# the function MINVERSE

Posted by Sacha on December 09, 2001 4:34 AM

I try MINVERSE unsuccessfully. Can you help?

Posted by Tom Urtis on December 09, 2001 6:03 AM

Care to give any details about what difficulty you are having? Just as a guess though, because that function returns an inverse matrix for the matrix stored in an array, you need to be sure of 2 things:

(1) Your original array must have an equal number of rows and columns (example, A1:E5), and...
(2) Because you want to produce an array from an array, you need to enter the MINVERSE function as if it were an array formula (Ctrl+Shift+Enter).

Any help?

Tom Urtis

Posted by Aladin Akyurek on December 09, 2001 6:34 AM

Sacha --

Not sure what you're looking for, but hope the following will be of some help (my matrix algebra is pretty rusty; a good into is one by the mathematician/philosopher Kemeny and others: Kemeny, J. G., Snell, J. L., & Thompson, G. L. (1974). Introduction to finite mathematics. Prentice-Hall.)

Lets say that A1:C3 houses the following square matrix

={4,0,3;0,1,0;5,-6,4}

Note 1. Copy this including the =-sign. Activate A1 in a worksheet, paste it, and hit enter. Activate A1, select the range A1:C3, go to the Formula Bar, and hit CONTROL+SHIFT+ENTER at the same time. Edit|Copy the range then activate just A1 and do Edit|Paste Special -> Values.

In D1 enter: =MINVERSE(A1:C3)

You'll just see 4 in D1.

However, activate D1, go to the Formula Bar, select the MINVERSE formula and hit F9. What you see is the inverse of the matrix in A1:C3. Hit Escape to get the original formula.

If you'd want to have this inverse matrix in a range instead of as a constant array, activate D1, select D1:F3, go the Formula Bar, and hit CONTROL+SHIFT+ENTER at the same time.

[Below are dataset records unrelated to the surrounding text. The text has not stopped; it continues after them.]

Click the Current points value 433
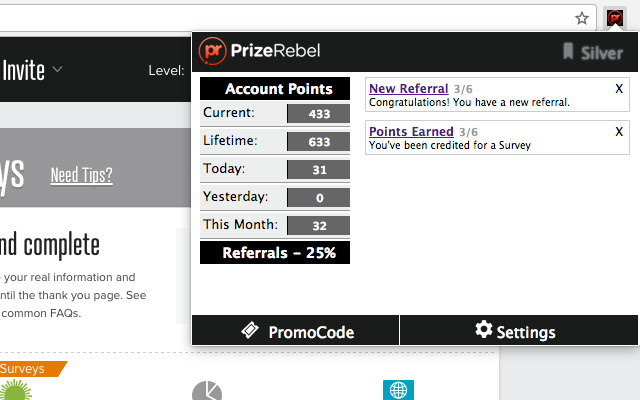The image size is (640, 400). [x=319, y=114]
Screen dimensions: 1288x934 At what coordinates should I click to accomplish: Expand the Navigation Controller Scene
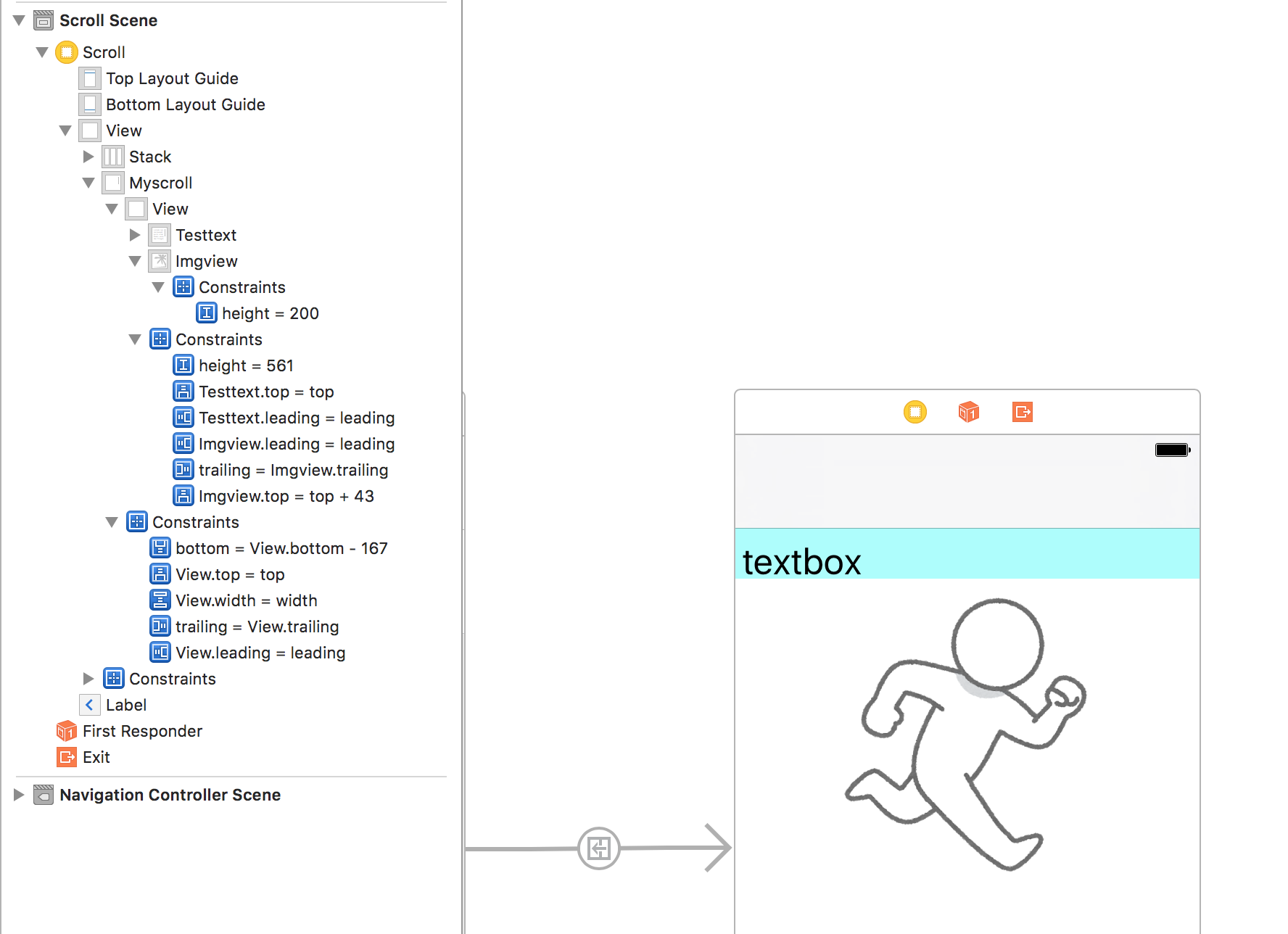[18, 794]
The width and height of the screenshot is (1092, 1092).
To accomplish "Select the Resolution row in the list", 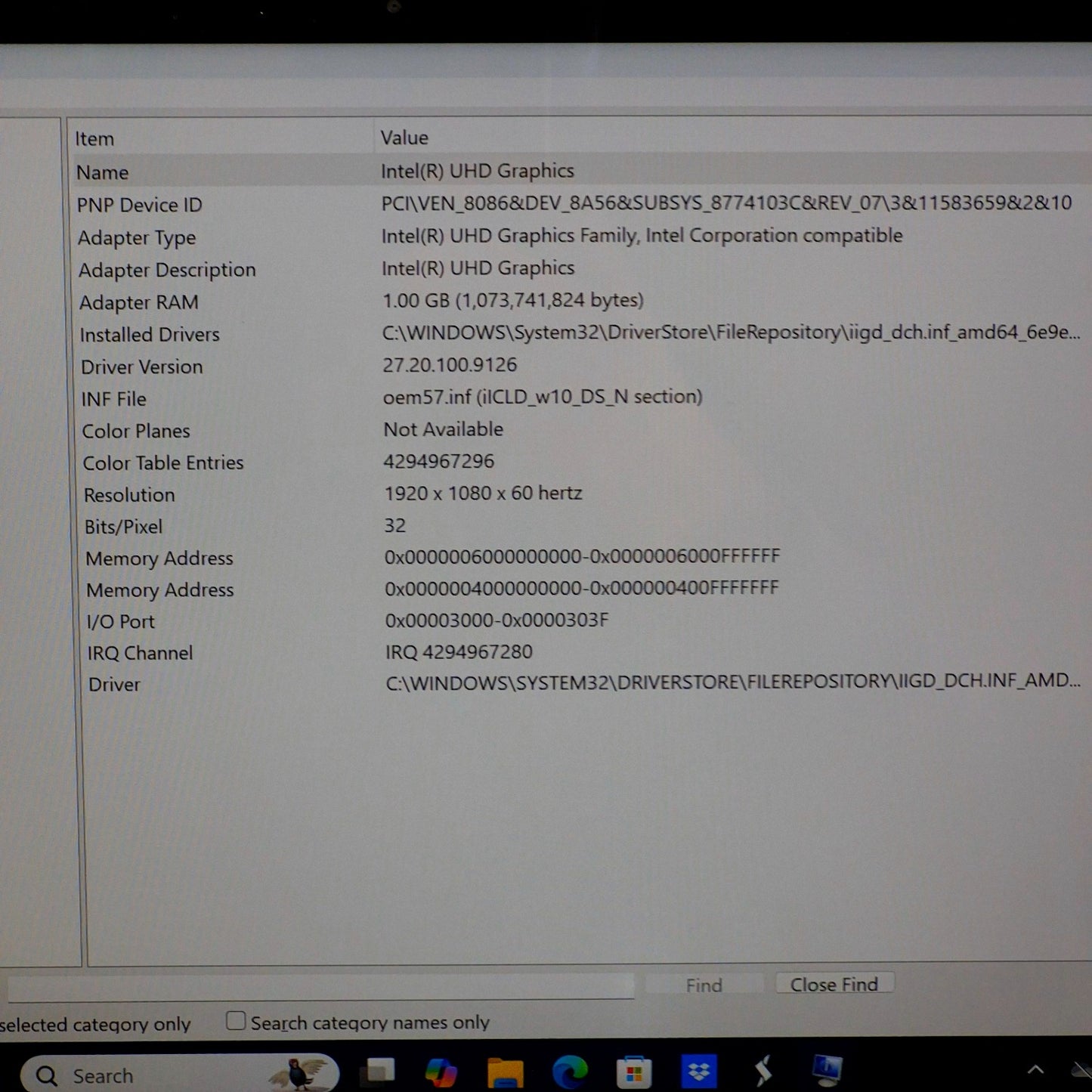I will [580, 494].
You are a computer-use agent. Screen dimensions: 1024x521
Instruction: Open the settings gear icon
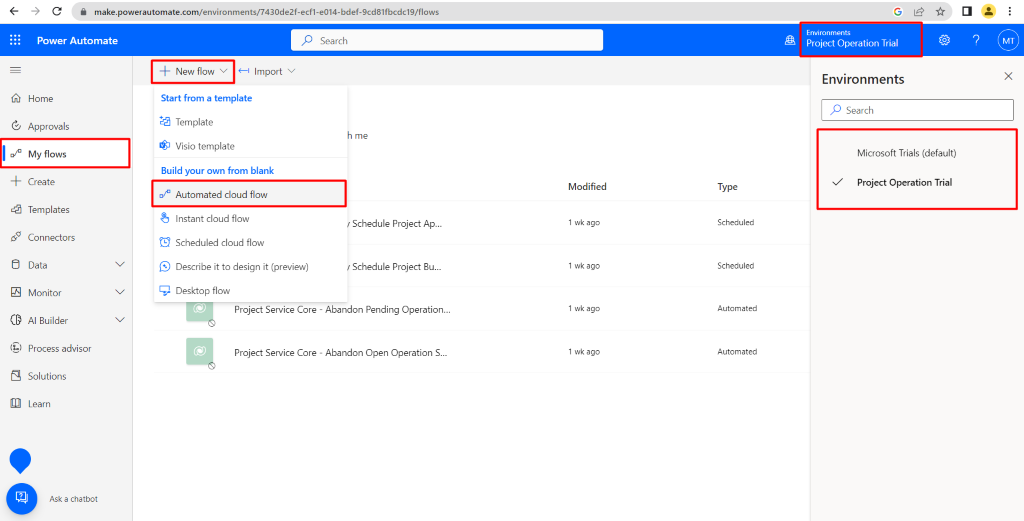[944, 40]
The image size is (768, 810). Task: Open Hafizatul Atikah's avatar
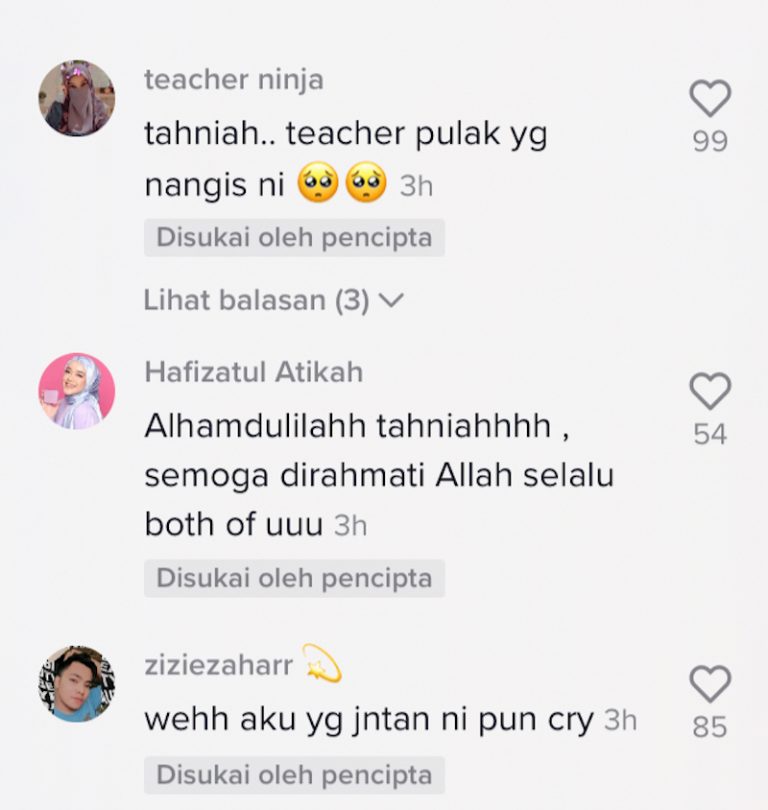click(77, 391)
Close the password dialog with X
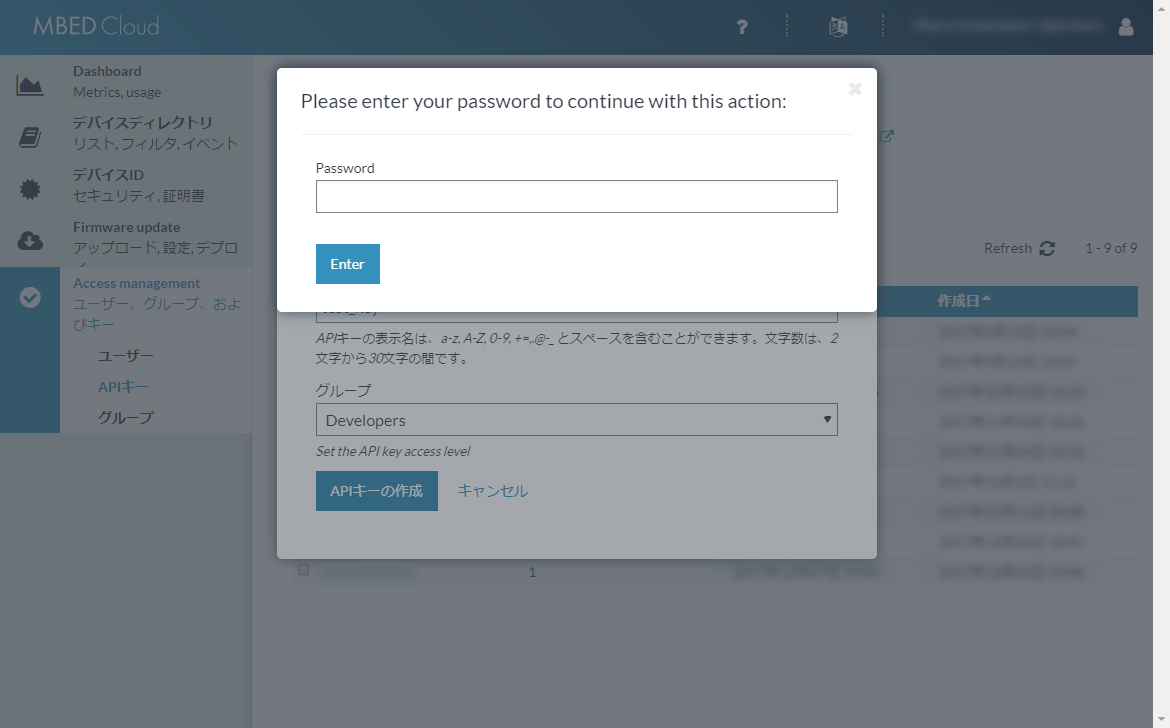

In H1 enter: =MMULT(A1:C3,D1:F3)

and now activate H1, select the range H1:J3, go to the Formula Bar, and hit CONTROL+SHIFT+ENTER at the same time. Activate immediately Format H1:J3 such that decimals are set to 0.

H1:J3 is the identity matrix, showing that the original matrix in A1:C3 has indeed an inverse.

Posted by Aladin Akyurek on December 09, 2001 6:47 AM

Tom --

I didn't see your reply; Was busy composing my longish reply (it seems it took an half hour!).

My apologies.